--- What to do ---
Starting at the beginning of the records and going through the line that contains "pos(37,117)", lay out the records as a two-column CSV with the columns instruction and coordinates. Give one row per record, put each field in quotation marks, turn any line breaks into spaces, and leave the pictures out.

--- Dataset records ---
★ ★ ★ ★

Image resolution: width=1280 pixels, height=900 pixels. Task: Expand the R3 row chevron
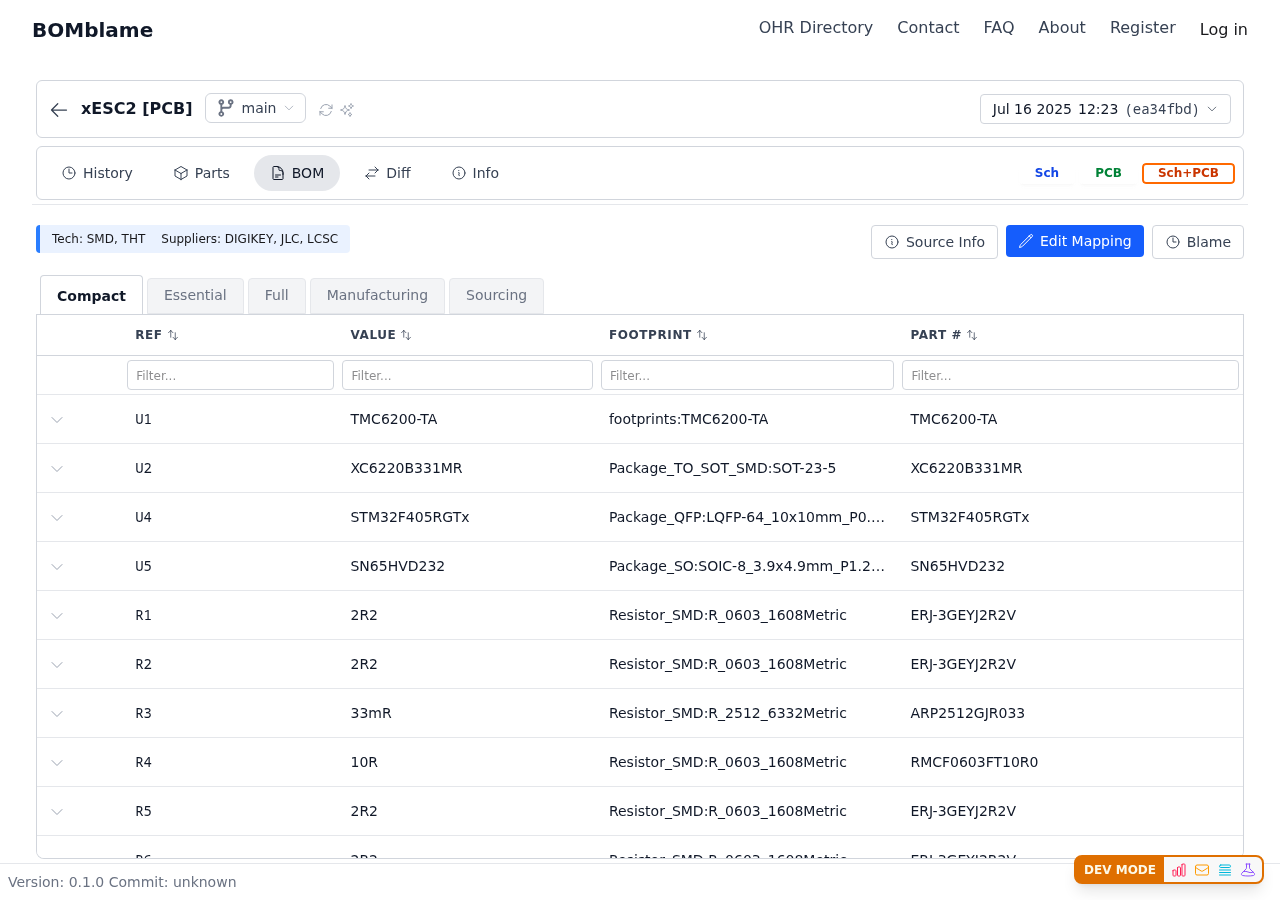pos(57,714)
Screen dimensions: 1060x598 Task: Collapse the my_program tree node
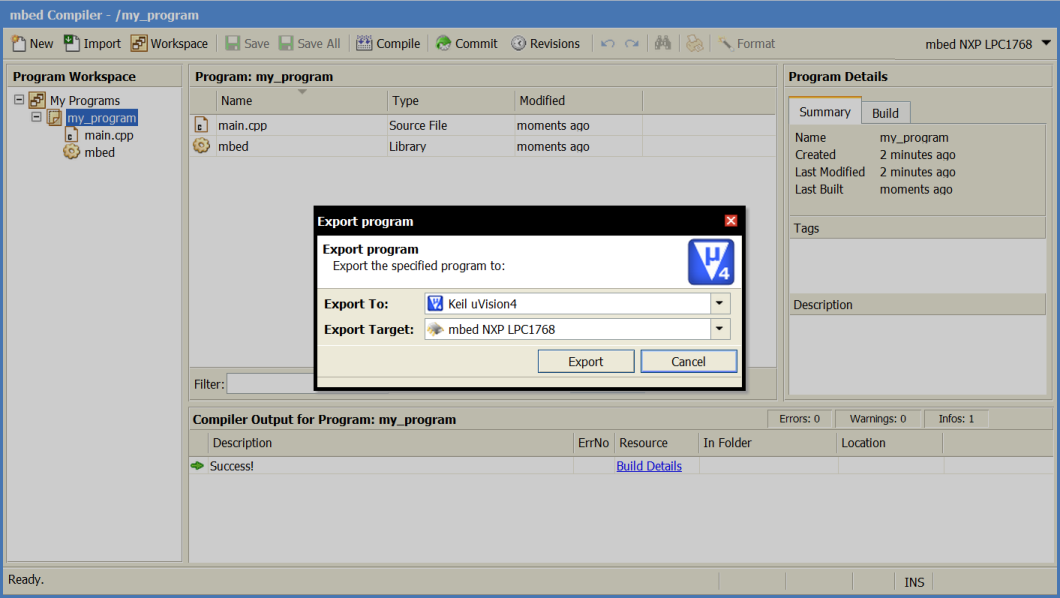pos(37,117)
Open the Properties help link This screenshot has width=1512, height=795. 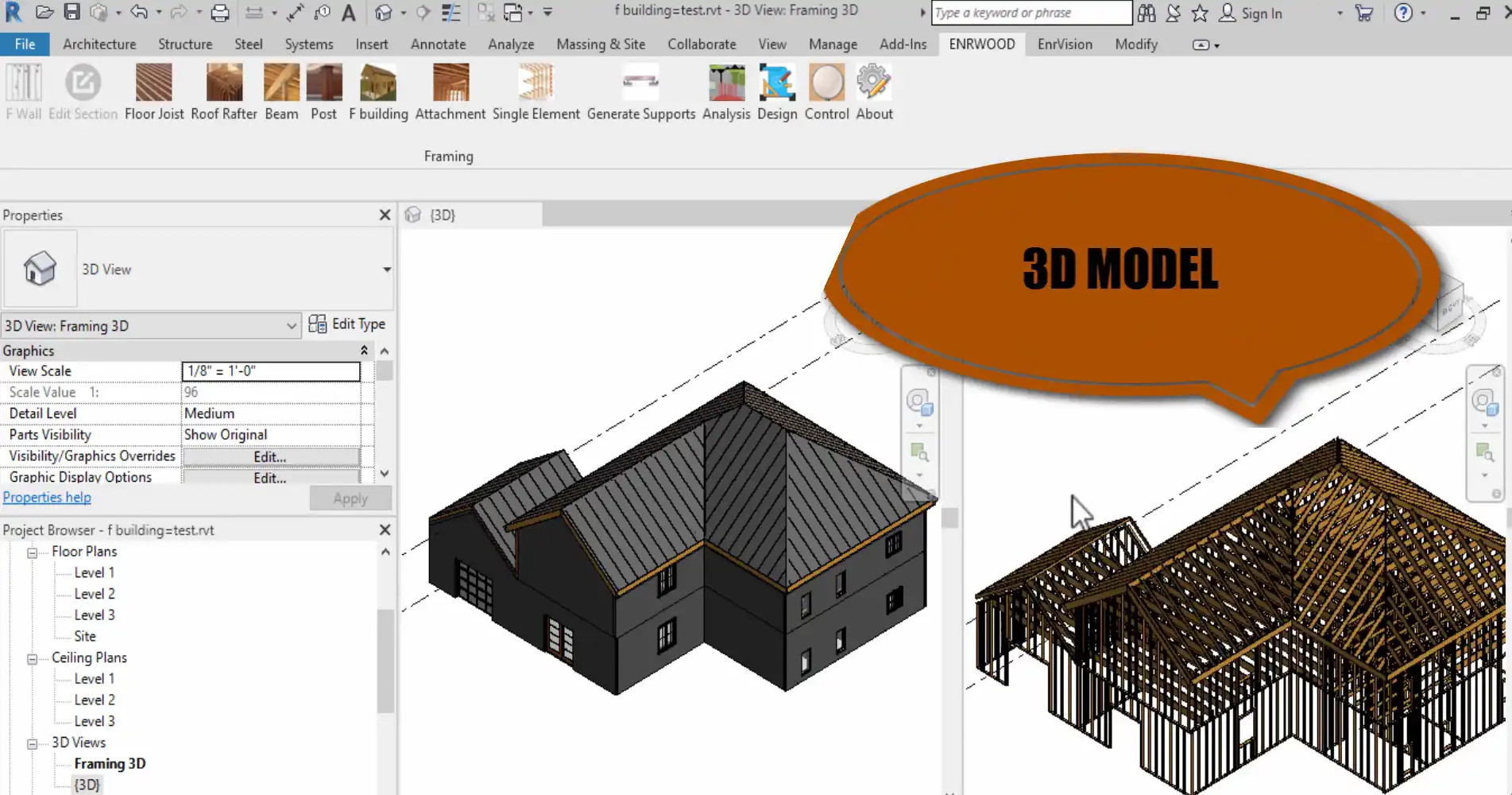(46, 496)
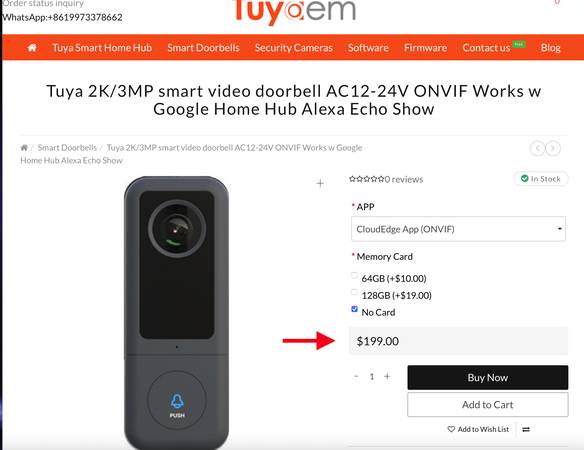Go to previous product arrow
584x450 pixels.
(x=537, y=148)
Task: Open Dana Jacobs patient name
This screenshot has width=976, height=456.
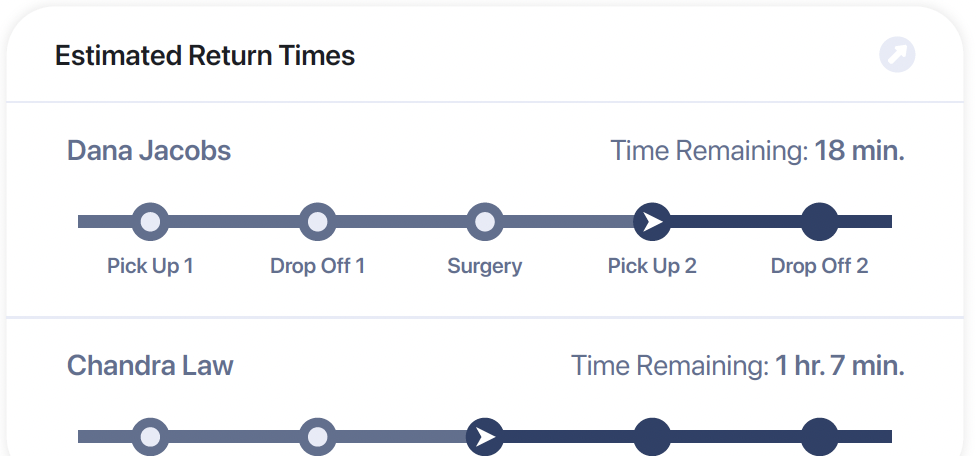Action: pyautogui.click(x=149, y=151)
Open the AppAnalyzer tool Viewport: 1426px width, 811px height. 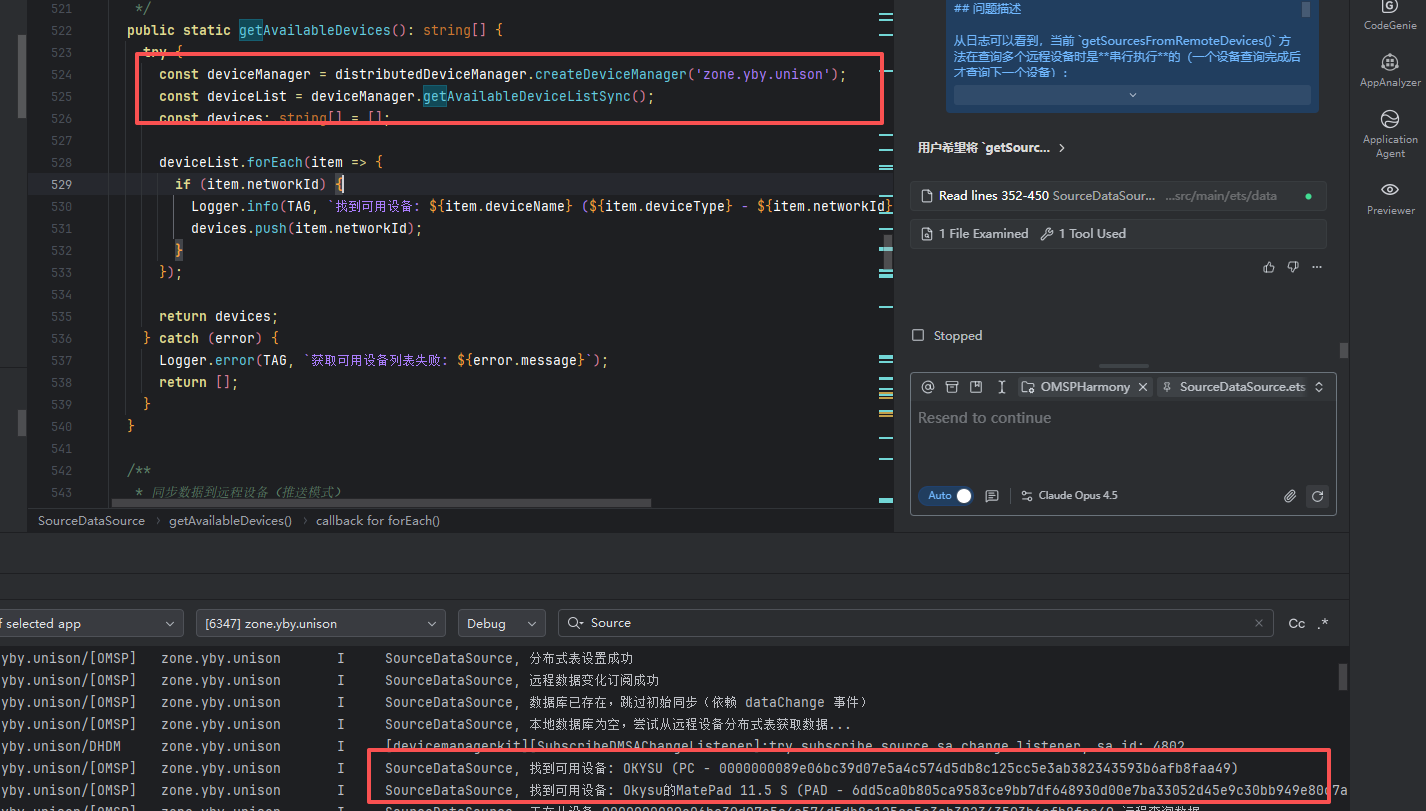pyautogui.click(x=1390, y=69)
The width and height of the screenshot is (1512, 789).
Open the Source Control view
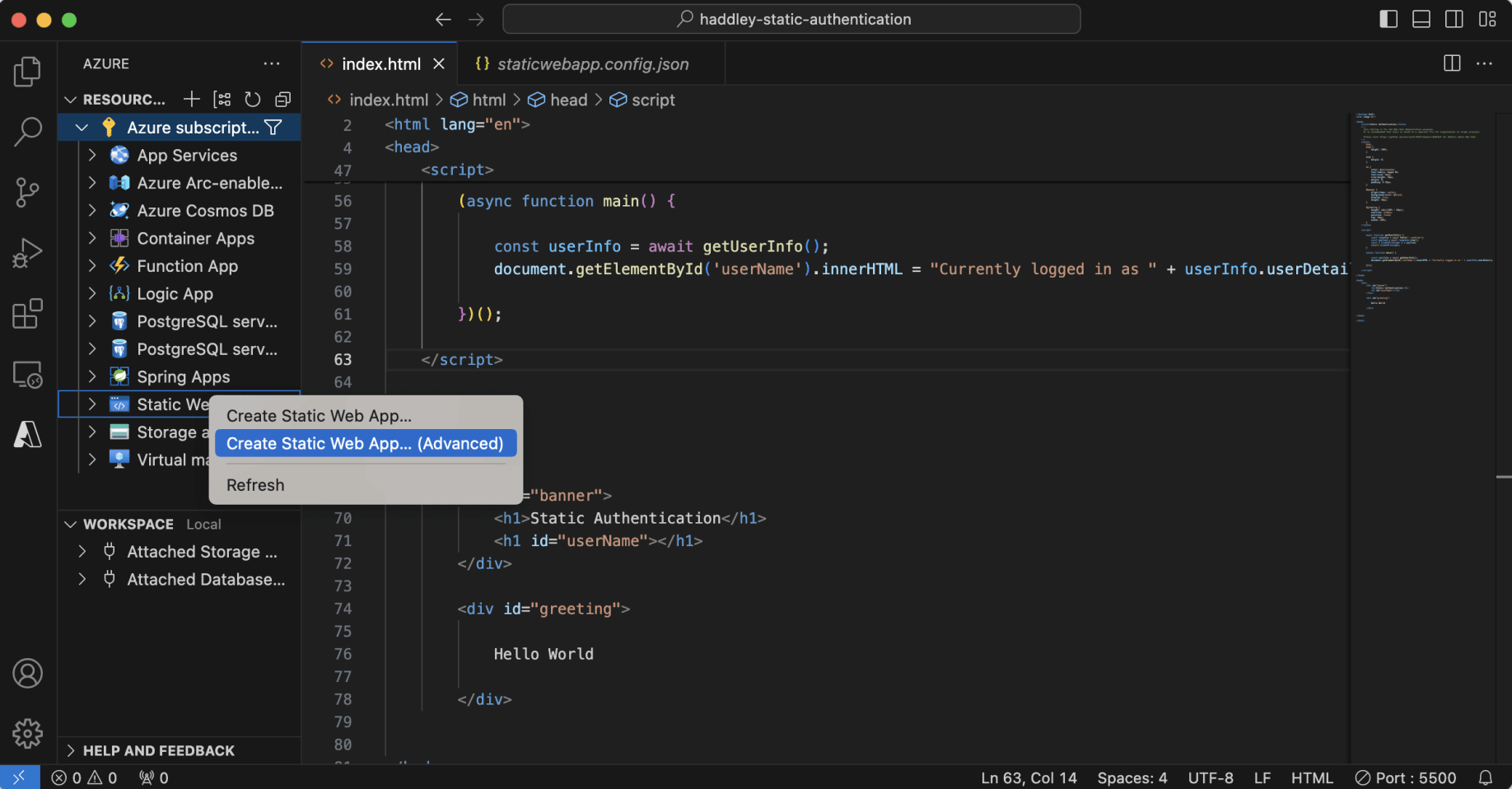pyautogui.click(x=27, y=193)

★ ★ ★ ★

--- Response to the exercise ---
instruction,coordinates
"Image resolution: width=1280 pixels, height=900 pixels. Task: Expand the R3 row chevron","pos(57,714)"
"Screen dimensions: 1060x598 Task: Collapse the my_program tree node","pos(37,117)"